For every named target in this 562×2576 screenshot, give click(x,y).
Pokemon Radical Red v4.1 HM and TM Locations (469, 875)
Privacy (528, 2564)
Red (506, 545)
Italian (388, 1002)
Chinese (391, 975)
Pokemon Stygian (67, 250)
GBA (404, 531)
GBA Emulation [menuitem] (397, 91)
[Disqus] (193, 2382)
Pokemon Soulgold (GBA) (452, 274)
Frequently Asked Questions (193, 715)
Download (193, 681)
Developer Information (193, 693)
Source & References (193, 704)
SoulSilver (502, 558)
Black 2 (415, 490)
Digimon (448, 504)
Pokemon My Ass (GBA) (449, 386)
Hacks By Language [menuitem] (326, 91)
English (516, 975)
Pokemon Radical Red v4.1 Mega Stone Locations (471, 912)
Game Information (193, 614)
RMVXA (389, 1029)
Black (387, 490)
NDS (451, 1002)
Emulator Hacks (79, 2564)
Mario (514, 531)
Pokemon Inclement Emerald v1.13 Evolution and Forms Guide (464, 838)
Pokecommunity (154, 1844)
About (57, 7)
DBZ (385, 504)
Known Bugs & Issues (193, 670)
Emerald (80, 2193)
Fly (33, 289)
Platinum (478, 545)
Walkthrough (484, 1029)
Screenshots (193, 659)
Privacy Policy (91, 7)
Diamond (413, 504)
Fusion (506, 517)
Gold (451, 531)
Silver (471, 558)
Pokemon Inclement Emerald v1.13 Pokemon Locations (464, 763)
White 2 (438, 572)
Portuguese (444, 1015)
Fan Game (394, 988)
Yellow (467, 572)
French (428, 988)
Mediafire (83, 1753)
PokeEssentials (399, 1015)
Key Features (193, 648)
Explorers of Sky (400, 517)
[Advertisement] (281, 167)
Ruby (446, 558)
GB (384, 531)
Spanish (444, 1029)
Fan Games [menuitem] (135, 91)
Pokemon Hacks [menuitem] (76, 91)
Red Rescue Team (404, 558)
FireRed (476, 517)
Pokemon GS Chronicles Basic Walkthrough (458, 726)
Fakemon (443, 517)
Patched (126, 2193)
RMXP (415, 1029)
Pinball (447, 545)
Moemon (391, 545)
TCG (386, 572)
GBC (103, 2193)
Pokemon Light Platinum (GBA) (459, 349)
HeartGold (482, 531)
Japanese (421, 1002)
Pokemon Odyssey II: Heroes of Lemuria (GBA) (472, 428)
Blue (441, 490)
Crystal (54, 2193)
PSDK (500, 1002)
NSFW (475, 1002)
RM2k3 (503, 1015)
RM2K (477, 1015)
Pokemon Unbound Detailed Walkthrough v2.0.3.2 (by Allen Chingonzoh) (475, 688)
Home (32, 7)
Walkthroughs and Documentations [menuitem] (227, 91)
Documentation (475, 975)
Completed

> Description of the task
Print the lines above, unchanged, from the start of the records to the line with "White 2 (438, 572)", including that final line.

> Exercise answer
For every named target in this 562×2576 screenshot, give click(x,y).
Pokemon Radical Red v4.1 HM and TM Locations (469, 875)
Privacy (528, 2564)
Red (506, 545)
Italian (388, 1002)
Chinese (391, 975)
Pokemon Stygian (67, 250)
GBA (404, 531)
GBA Emulation [menuitem] (397, 91)
[Disqus] (193, 2382)
Pokemon Soulgold (GBA) (452, 274)
Frequently Asked Questions (193, 715)
Download (193, 681)
Developer Information (193, 693)
Source & References (193, 704)
SoulSilver (502, 558)
Black 2 (415, 490)
Digimon (448, 504)
Pokemon My Ass (GBA) (449, 386)
Hacks By Language [menuitem] (326, 91)
English (516, 975)
Pokemon Radical Red v4.1 Mega Stone Locations (471, 912)
Game Information (193, 614)
RMVXA (389, 1029)
Black (387, 490)
NDS (451, 1002)
Emulator Hacks (79, 2564)
Mario (514, 531)
Pokemon Inclement Emerald v1.13 Evolution and Forms Guide (464, 838)
Pokecommunity (154, 1844)
About (57, 7)
DBZ (385, 504)
Known Bugs & Issues (193, 670)
Emerald (80, 2193)
Fly (33, 289)
Platinum (478, 545)
Walkthrough (484, 1029)
Screenshots (193, 659)
Privacy Policy (91, 7)
Diamond (413, 504)
Fusion (506, 517)
Gold (451, 531)
Silver (471, 558)
Pokemon Inclement Emerald v1.13 Pokemon Locations (464, 763)
White 2 (438, 572)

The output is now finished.